Families of Victims In Odessa Mass Shooting Sue Gun Manufacturer And Supplier For Over $1 Million

Two families are seeking $1 million in damages.

By Mitch BordenAugust 31, 2020 9:30 am, ,

From Marfa Public Radio:

As the first anniversary of the Aug. 31 shooting in Odessa approaches, lawyers representing family members of two victims are filing suit against an alleged weapons dealer and a gun parts manufacturer.

The families of 15-year-old Leilah Hernandez and Joseph Griffith, who was 40, are asking for over $1 million in damages. John Sloan, whose law firm is based in Longview, Texas, is representing the families. The suit claims the gun manufacturer negligently sold “multiple firearms to an unlicensed dealer of weapons.”

Before the suit was filed Friday, the victims’ families told members of the press that the lawsuit isn’t about the money – it’s about sparking gun reform.

“I can’t watch any more kids being killed in schools, any more people being slaughtered in churches or synagogues,” said Griffith’s sister, Carla Bryne.
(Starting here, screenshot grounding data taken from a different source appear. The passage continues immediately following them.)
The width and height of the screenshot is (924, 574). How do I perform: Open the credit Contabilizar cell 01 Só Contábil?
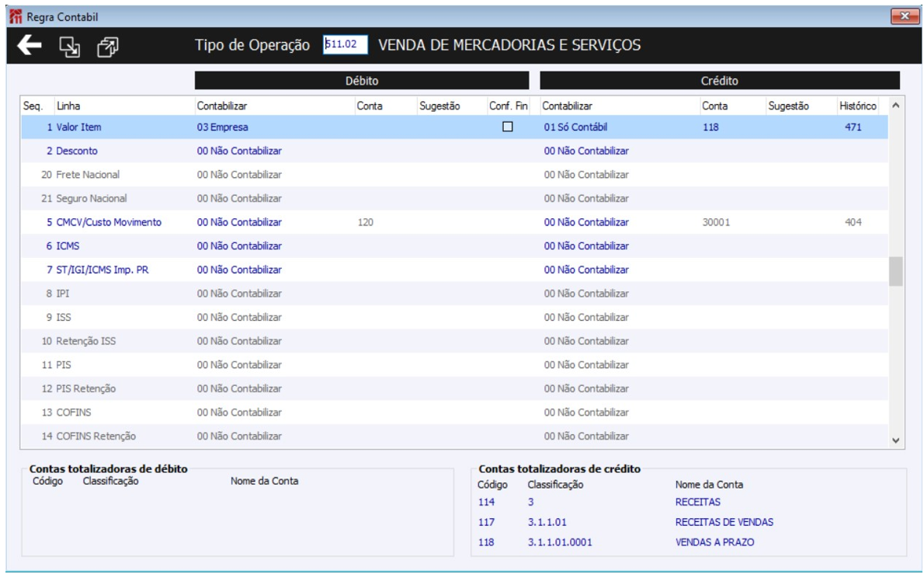(575, 127)
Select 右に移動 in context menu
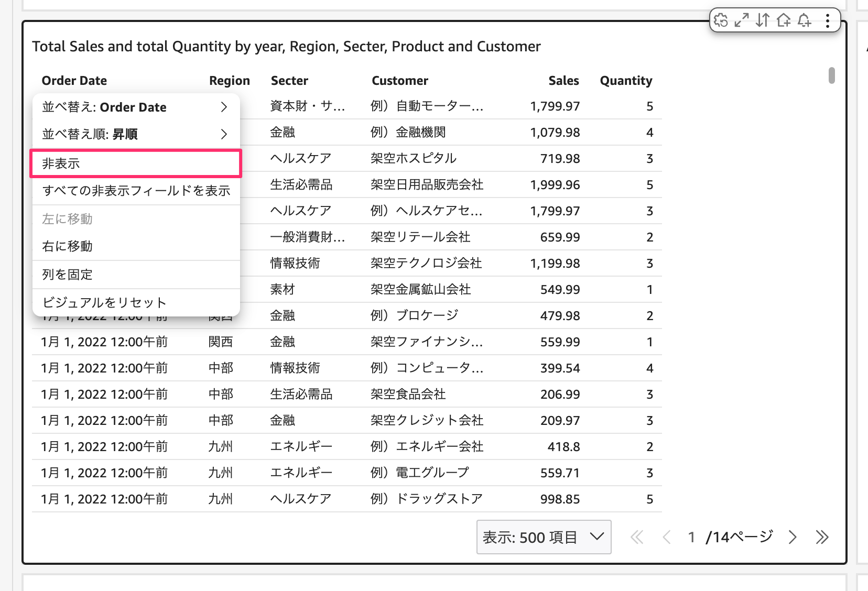 tap(136, 246)
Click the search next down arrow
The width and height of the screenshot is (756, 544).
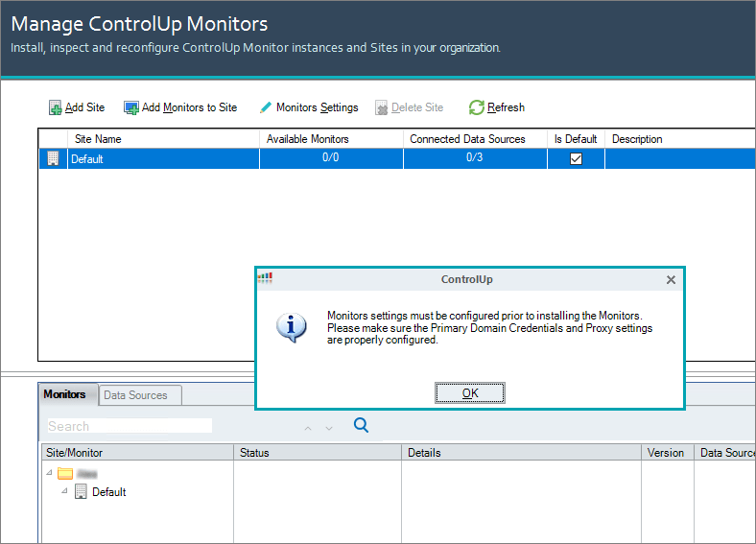[329, 428]
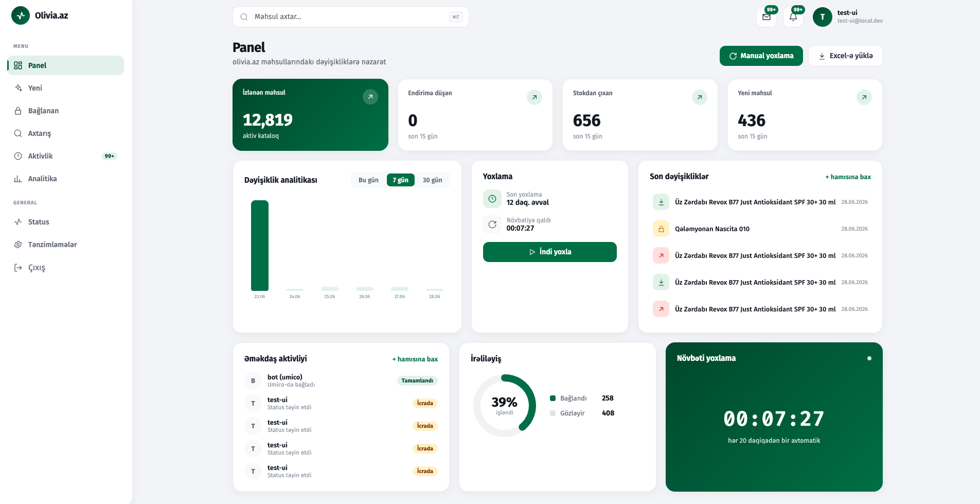Open hamısına bax link in Son dəyişikliklər

(848, 177)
“We refuse to sit back while Congress sits on legislation that would provide universal background check on gun sales, including and especially private,” said Bryne.
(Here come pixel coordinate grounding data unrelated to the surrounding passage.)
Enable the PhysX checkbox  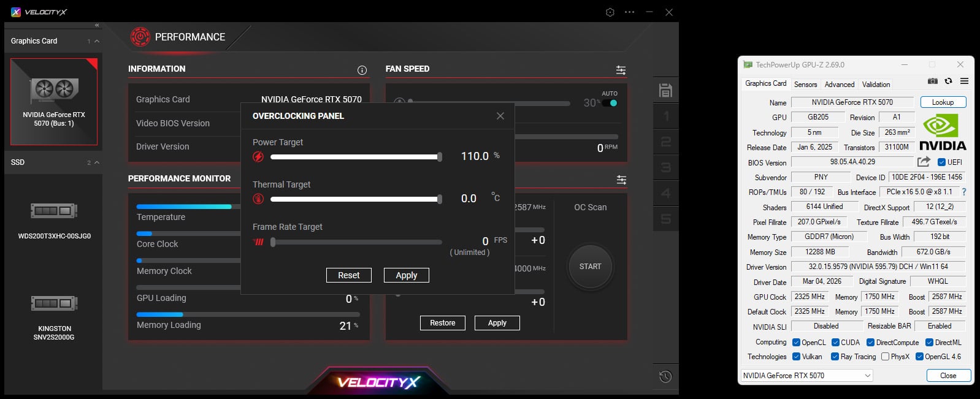point(885,357)
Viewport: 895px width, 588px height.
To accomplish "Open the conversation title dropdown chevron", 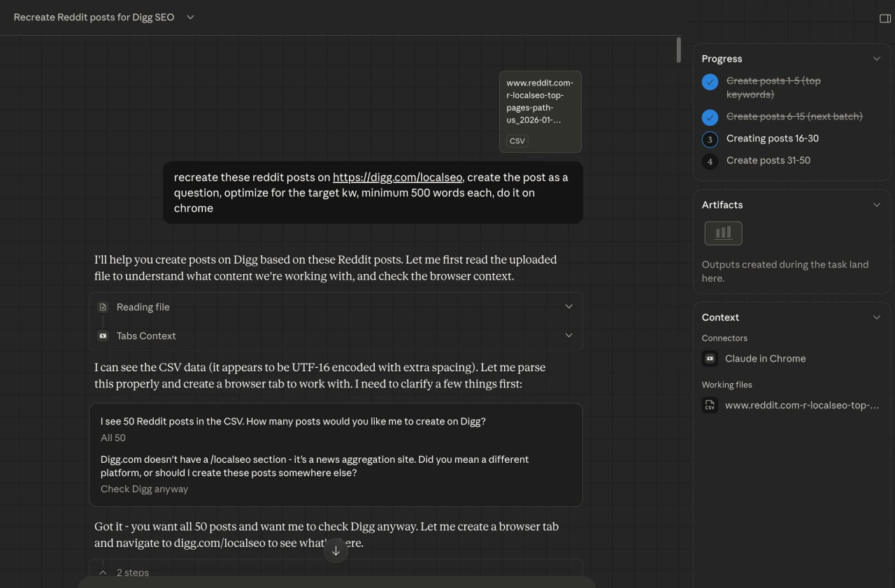I will [x=190, y=17].
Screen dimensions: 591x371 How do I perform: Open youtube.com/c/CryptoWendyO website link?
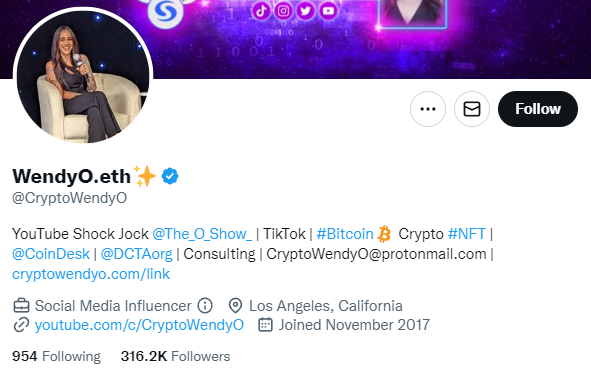point(139,325)
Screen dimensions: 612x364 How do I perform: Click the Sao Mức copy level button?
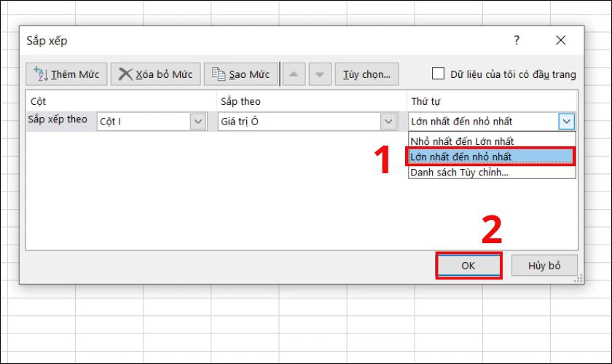click(241, 74)
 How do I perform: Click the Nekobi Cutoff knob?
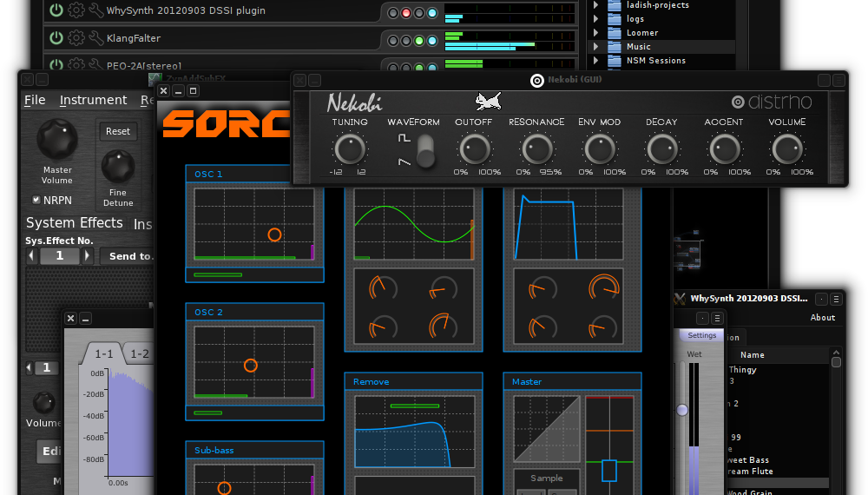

When announcing the lawsuit on Thursday, Slon said the two victims’ families “want to hold accountable those who manufactured, profited from, and supplied the AR-style weapon used in the shooting.”

“They hope to impose accountability for the negligence of the defendants that might prevent future gun violence and future gun deaths in Texas and beyond,” said Sloan.
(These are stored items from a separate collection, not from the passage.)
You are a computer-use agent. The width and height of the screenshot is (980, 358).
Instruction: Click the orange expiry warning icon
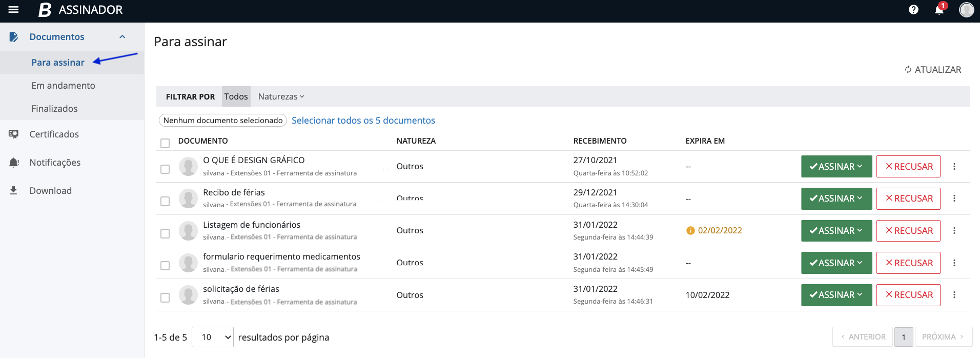(690, 231)
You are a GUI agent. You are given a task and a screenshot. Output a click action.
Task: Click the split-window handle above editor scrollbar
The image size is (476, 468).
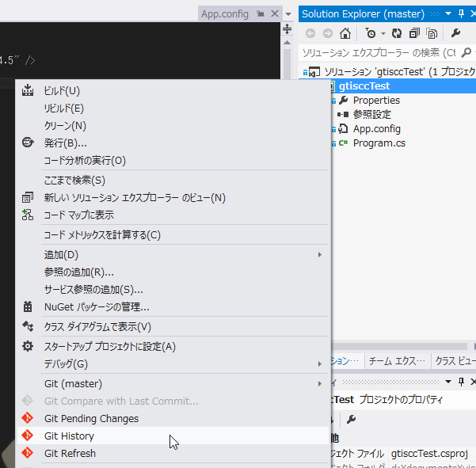[x=288, y=29]
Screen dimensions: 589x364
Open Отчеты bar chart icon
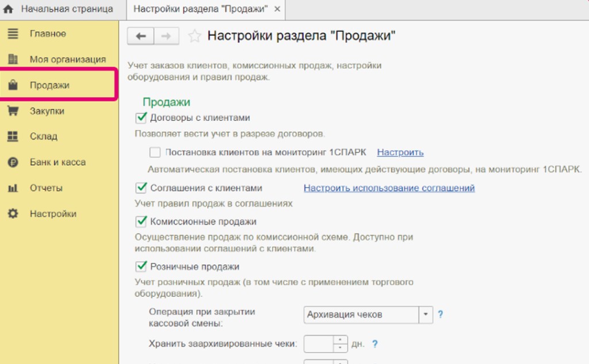click(x=13, y=188)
The gunman in the shooting, which left seven people dead and over 20 injured, obtained his AR-style rifle through a private sale, according to reporting by the Associated Press which Marfa Public Radio later confirmed. The private sale allowed 36-year-old Seth Aaron Ator to bypass a federal background check that had blocked him from getting a gun in 2014.

Marcus Anthony Braziel, the Lubbock man who allegedly sold Ator his weapon in 2016, had dozens of weapons seized last year following the shooting. In July, the Associated Press reported that there isn’t a criminal case against Braziel being pursued, but the Justice Department is seeking to permanently possess 29 pistols, rifles and gun parts taken from Braziel’s Lubbock home.

The lawsuit also names Kentucky-based Anderson Manufacturing, which Sloan says sold firearms and gun parts to Braziel.

“Anderson Manufacturing was obligated to exercise reasonable care in selling firearms to as to never needlessly endanger the public by arming prohibited or otherwise dangerous purchasers,” Sloan said.

According to the Giffords Law Center to Prevent Gun Violence, gun manufacturers have largely been immune to lawsuits since 2005 when Congress passed the Protection of Lawful Commerce in Arms Act, which shields gun makers, dealers and distributors from lawsuits after gun-related crimes.